— START Available records —
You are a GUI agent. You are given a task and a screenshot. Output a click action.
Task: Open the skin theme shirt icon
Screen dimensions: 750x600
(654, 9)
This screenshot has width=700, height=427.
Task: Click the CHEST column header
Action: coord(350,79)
— END Available records —
- **Given request**
Retype every line of the listing above character for character.

- **Problem solution**
You are a GUI agent. You are given a task and a screenshot. Output a click action.
Task: Open the skin theme shirt icon
Screen dimensions: 750x600
(654, 9)
This screenshot has width=700, height=427.
Task: Click the CHEST column header
Action: coord(350,79)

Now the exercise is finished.